The PA and hospital have already been held liable, but the patient sued the manufacturer liable also.

It's essentially like holding Clorex responsible because you sustained damage drinking their bleach.

Jenny said...

Christine-Megan,

That's not at all the way Nina Tottenberg reported this case and I'd trust her as she has been specializing in reporting Supreme Court cases for decades.

As she reported it, the issue was that the label on the drug did not include clear warnings about the problem that caused the woman to lose her arm. The drug company's defense was that because the FDA had approved the label, they had no more liability.

If their defense had been the argument that the label was adequate, it would have been a different case. They didn't make that defense. They argued that the inadequate label had been approved by the FDA.

The current label which does have the black box warning is not the one that was in place when the events covered by the suit occurred.

Scott S said...

When I read news of this yesterday, I couldn't contain my glee, as it is a very important victory not only for patient rights, but also for the states' to mandate something over and above the lowest-common-denominator protections offered by the Federal Government. An important victory indeed!

Christine said...

Anyone who made it through 1 year of nursing school knows that phenergan is a strong vesicant. Everyone who's dealing with medications knows that you need to be sure you have a solid IV before giving phenergan IV push.

It's not like patients are shooting up phenergan at home. Then it would need stronger warning labels.

All in all, every health care professional I've talked to feels this is a bull case. It's bull cases like this that drive up health care costs and taxes.

The label made it clear that it can't be given IA, and it was given IA. I'm not sure what you want. Should we make the whole box bigger so we can put every potential problem in 20 point, boldface, red font? Do not squirt drug in eye, do not feed drug to dogs, do not add food coloring to drug, do not give IA, do not give IO, do not use drug to wax your car.

I'm also not sure how you think this will make drugs any safer.

Keep in mind that Phenergan has been in routine use since the 1940s. It's not like this is a new drug and no one was familiar with it.

Susanne said...

The Supreme Court held Wyeth was strictly liable for the damages that flowed from the release of a defective product. The product was defective because the KNOWN risk of amputation from the IV-Push method warranted a stronger warning.
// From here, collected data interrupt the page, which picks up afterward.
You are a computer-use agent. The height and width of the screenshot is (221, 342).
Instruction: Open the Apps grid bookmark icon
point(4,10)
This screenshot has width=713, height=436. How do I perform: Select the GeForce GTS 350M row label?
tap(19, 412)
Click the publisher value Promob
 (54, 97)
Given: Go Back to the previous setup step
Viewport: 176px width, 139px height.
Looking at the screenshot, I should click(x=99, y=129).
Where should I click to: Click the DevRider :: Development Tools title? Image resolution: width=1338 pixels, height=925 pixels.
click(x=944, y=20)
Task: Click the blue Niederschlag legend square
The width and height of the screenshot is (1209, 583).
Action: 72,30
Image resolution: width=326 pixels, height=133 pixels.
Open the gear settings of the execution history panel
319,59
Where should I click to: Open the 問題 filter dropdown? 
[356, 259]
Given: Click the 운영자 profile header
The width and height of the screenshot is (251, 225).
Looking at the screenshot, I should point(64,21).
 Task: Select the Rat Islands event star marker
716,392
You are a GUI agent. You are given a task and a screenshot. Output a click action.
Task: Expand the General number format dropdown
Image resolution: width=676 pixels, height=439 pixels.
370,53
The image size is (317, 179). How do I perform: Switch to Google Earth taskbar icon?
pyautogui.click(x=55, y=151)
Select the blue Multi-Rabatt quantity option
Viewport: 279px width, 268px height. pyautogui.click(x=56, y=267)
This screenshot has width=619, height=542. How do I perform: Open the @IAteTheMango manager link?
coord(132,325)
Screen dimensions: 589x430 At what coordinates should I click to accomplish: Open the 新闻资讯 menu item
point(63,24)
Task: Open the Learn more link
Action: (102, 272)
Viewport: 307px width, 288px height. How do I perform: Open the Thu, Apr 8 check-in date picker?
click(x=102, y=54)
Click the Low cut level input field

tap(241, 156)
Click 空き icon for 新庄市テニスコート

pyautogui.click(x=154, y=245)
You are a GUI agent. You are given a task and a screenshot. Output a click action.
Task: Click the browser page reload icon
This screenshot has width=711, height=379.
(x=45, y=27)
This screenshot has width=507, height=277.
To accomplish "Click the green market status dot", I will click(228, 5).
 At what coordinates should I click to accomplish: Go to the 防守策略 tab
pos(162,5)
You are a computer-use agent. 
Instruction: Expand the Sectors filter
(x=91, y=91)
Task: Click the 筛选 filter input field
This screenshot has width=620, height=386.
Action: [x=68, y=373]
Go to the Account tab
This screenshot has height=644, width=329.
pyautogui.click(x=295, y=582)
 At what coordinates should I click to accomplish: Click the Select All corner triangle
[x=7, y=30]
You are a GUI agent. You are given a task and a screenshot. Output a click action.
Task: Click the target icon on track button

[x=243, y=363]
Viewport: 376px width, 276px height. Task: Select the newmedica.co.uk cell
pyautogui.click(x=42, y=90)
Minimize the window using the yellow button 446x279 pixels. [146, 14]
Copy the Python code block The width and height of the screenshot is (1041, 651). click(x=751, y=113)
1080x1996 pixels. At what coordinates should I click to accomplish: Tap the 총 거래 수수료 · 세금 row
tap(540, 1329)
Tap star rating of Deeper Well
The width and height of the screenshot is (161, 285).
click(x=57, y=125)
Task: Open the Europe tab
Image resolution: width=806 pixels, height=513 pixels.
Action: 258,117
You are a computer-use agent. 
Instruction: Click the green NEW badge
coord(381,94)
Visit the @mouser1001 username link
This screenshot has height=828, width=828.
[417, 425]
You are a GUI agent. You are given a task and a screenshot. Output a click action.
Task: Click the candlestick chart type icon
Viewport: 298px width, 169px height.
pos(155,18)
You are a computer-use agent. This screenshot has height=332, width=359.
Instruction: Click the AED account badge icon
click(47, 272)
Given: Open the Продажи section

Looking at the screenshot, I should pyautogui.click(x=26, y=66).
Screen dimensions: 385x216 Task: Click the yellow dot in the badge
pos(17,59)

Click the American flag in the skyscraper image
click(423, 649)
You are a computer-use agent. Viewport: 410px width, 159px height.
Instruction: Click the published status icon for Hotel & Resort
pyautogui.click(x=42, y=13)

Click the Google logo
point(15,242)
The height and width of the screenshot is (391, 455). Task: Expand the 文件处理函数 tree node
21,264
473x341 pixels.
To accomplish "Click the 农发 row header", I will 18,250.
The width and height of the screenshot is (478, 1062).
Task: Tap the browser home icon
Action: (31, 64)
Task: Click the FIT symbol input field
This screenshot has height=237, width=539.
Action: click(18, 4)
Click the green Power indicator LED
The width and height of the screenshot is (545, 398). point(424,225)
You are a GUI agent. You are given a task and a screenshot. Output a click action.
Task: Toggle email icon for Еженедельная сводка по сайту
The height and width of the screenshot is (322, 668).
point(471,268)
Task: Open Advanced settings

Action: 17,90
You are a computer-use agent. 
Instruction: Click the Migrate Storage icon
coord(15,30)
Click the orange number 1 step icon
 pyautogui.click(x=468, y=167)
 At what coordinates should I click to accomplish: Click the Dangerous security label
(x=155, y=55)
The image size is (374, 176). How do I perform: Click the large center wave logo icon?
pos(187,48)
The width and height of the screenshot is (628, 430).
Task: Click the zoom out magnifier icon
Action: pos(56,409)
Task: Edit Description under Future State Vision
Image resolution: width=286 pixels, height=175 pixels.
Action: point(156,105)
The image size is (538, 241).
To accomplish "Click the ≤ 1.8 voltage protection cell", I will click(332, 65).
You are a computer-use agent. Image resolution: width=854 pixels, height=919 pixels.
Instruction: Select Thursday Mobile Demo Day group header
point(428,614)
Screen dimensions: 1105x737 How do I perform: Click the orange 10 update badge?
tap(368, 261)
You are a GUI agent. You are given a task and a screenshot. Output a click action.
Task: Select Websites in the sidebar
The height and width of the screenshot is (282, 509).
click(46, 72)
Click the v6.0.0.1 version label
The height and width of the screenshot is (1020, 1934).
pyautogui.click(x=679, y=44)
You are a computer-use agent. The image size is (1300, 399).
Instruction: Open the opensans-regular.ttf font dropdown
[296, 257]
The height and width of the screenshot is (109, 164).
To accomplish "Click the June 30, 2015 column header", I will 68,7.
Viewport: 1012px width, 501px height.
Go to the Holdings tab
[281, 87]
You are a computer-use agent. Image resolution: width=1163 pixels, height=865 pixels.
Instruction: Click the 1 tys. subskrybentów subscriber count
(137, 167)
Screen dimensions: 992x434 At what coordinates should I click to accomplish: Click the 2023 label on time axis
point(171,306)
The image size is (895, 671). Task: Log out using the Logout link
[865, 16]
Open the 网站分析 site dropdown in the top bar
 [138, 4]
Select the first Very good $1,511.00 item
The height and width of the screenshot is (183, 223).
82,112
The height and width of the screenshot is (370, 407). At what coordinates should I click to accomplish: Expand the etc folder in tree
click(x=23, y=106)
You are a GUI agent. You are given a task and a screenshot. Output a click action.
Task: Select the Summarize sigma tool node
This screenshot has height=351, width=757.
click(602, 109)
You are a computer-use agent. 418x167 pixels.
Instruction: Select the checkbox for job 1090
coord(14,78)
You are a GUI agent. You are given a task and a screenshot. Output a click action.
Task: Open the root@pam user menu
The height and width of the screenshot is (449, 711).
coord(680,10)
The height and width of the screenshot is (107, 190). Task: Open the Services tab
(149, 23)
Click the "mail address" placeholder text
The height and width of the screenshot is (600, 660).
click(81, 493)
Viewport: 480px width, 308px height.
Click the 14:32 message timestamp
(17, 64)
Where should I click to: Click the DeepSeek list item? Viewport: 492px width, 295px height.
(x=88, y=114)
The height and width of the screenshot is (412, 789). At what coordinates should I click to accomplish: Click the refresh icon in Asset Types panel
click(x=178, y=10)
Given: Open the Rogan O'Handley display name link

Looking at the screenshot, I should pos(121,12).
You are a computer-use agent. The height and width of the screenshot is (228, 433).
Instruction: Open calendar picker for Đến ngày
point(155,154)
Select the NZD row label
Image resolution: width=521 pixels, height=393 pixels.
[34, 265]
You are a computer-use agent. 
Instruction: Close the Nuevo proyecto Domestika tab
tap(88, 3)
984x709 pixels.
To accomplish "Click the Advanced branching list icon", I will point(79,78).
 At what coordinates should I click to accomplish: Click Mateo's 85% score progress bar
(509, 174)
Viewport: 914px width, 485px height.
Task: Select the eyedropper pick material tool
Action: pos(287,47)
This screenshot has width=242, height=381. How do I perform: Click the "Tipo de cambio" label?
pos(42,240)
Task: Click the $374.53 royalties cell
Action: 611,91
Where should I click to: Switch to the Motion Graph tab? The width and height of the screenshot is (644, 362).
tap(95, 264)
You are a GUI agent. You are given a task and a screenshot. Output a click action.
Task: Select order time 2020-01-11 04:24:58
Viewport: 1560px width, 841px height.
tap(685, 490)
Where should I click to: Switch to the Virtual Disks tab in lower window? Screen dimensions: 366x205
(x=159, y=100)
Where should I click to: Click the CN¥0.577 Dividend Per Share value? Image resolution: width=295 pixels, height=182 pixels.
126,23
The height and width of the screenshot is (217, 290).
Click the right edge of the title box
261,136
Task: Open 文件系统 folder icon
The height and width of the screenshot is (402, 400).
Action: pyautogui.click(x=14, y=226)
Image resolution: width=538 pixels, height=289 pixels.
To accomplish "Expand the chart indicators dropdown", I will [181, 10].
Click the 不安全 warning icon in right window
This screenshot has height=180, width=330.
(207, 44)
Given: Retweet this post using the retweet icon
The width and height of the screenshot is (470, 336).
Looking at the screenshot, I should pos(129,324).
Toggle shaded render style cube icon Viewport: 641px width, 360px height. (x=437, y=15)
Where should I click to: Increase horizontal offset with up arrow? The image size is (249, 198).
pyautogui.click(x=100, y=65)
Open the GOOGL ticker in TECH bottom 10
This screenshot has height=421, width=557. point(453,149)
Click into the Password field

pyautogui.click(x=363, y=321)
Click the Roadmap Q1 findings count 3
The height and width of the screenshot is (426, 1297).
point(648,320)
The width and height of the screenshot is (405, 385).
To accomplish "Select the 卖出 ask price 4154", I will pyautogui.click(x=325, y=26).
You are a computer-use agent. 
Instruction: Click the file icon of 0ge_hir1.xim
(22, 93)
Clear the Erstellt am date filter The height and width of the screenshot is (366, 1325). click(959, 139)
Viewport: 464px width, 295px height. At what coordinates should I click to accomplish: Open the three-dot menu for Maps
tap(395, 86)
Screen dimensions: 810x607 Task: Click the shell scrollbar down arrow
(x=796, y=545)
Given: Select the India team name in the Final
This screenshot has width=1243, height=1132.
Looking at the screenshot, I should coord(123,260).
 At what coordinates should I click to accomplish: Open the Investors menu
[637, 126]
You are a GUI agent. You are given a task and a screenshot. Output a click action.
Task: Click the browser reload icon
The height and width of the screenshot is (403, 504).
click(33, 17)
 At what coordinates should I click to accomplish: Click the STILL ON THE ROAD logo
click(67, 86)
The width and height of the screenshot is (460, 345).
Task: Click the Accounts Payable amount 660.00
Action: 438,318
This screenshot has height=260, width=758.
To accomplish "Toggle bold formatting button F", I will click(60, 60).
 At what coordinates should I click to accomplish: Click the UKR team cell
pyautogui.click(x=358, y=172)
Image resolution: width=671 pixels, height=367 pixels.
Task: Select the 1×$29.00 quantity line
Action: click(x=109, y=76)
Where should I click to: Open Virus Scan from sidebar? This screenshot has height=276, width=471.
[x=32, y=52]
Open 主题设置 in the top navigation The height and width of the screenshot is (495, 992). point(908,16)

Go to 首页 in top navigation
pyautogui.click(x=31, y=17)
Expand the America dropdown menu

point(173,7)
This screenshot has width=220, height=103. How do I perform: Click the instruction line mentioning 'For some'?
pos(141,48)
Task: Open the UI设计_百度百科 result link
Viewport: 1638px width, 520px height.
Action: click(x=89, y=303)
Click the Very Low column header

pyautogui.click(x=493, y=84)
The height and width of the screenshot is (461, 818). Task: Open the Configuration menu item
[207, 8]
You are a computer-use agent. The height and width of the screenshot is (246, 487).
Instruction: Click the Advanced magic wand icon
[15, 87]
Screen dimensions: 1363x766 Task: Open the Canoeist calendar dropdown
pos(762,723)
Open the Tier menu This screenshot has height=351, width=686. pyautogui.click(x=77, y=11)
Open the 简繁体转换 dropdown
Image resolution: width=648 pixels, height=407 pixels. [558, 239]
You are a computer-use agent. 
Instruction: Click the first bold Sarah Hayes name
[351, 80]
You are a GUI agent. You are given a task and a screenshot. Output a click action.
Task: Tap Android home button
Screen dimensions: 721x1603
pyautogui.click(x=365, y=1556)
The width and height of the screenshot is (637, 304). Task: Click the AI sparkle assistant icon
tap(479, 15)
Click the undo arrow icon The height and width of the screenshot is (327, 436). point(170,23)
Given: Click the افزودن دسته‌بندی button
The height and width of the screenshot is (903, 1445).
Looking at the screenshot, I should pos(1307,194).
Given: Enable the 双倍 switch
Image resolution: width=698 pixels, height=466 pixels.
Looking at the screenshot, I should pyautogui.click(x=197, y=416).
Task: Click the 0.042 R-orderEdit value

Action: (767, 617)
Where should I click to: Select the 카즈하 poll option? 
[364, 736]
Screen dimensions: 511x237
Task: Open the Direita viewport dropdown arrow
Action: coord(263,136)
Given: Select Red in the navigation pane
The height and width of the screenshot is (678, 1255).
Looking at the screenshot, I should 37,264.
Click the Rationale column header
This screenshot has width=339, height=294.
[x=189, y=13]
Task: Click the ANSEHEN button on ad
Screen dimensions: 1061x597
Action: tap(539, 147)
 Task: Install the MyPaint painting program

I thought the decision was a masterpeice of legal reasoning: the risk of harm so great, the cost of a warning so little. A victory for common sense.

Harold said...

I do not know of any drug that could not be used improperly and cause injury or death to a patient. This includes insulin which I am dependent on. If some jerk gave me 10 times as much as I am supposed to get I would likely die. Is insulin and the drug company that made it at fault or is the jerk that gave it at fault? How could a company prevent someone from using insulin improperly? You, I am sure believe insulin is wonderful drug. Should we as users pay x times as much because companies have to protect themselves from liability from stupid users? I certainly agree that there is biased research that is used by drug companies {statins} but this is not one of those cases and may cost us a lot of money and do us no good.

Jenny said...

Harold,

The law as interpreted here is only that the company must provide warnings of dangers it is aware of. The insulin companies cover their patient and doctor materials with warnings. It was the lack of warning provided with the drug that was the specific issue in this case.

But the decision has huge implications far beyond this particular case, because it says that a company that knows of a problem with its drug but does not make an effort to warn patients and doctors is at fault.

There are many other cases working their way through the courts where the drug companies had actively hidden information they had internally that their drug was harming people. Had they been able to claim that FDA approval protected them against suits, it would have huge implications in these cases.